In professional ballet, training load has frequently been suggested to be associated with the risk of musculoskeletal injury. Despite a recent surge in the number of training load research studies in high performance sport, relatively little research has been conducted
investigating training load in ballet. The aim of this thesis was, therefore, to describe the training loads undertaken by professional ballet dancers, explore the load-injury relationship in ballet, and provide valid methods and recommendations for load management in professional ballet.
Two five-season cohort studies were conducted, investigating scheduling and medical data at an elite professional ballet company. Shared frailty models were used to investigate relationships between individual risk factors, accumulated dance volume, and hazard ratios for injury risk. Greater week-to-week changes in dance volume and smaller seven-day dance
volume were associated with increase rates of overuse injury, whilst age (traumatic injury), previous injury, and company rank (overuse injury) were also associated with increases in hazard ratios for injury. Analyses of scheduling data were consistent with previous research regarding the large rehearsal and performance volumes completed by ballet dancers. For the first time, however, the present research revealed the large variation in dance hours
occurring from week-to-week, across the season, and between company ranks. In professional ballet, there is great scope to optimise training loads from increased emphasis on
periodisation of the repertoire and rehearsal schedule alone.

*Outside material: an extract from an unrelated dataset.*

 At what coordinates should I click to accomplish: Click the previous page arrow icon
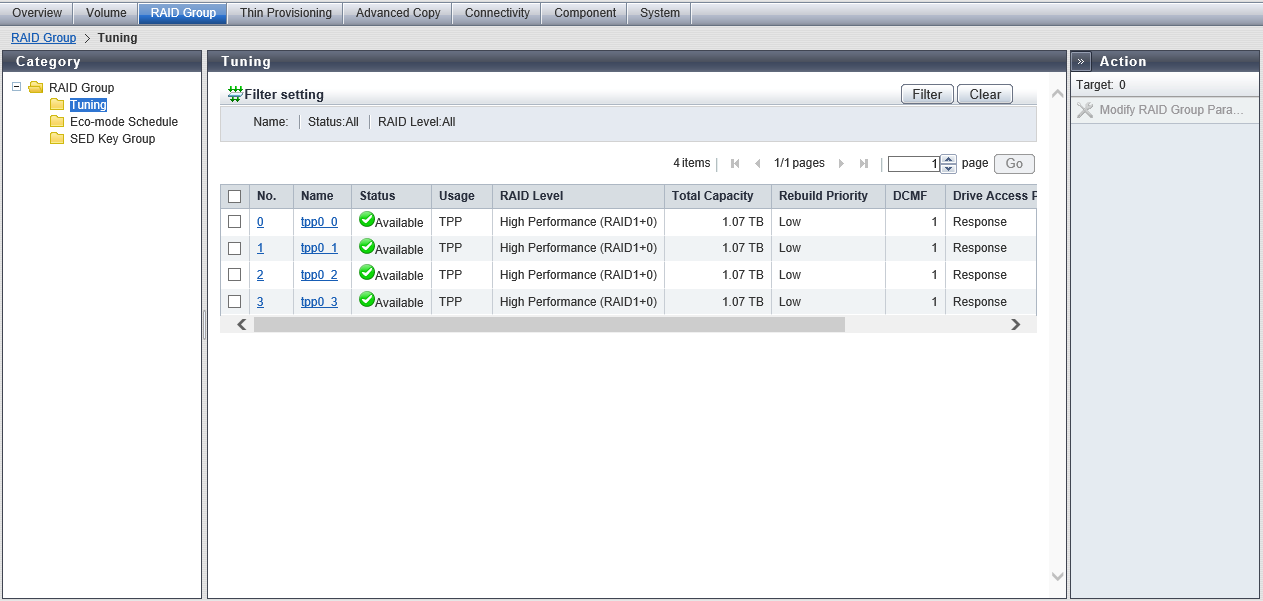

Three methodological studies explored the development and validation of training load measures in professional ballet. Firstly, the validity of session rating of perceived exertion in professional ballet dancers was investigated, revealing very large positive linear relationships with Edwards and Banister training impulse scores. Correlation coefficients were comparable across men and women, though were larger in rehearsals compared with ballet class. Secondly, a rule-based classifier for measuring jump frequency and height from accelerometer data was developed and validated, demonstrating a high degree of accuracy, and providing a simple means of managing jump load. Finally, a series of recurrent neural networks were developed to facilitate the measurement of tissue-specific forces outside of a laboratory using inertial measurement units, outperforming single variable linear regression approaches for the measurement of Achilles tendon, patellar tendon, and tibial
force. Open-source software was developed and presented to house these algorithms, and database and visualize longitudinal training load data.
This thesis demonstrates the importance of managing a rehearsal and performance schedule throughout a professional ballet season. Where more in-depth understanding of training
load is required for managing high-risk dancers, this thesis provides practical, valid, and open-source methods for quantifying load.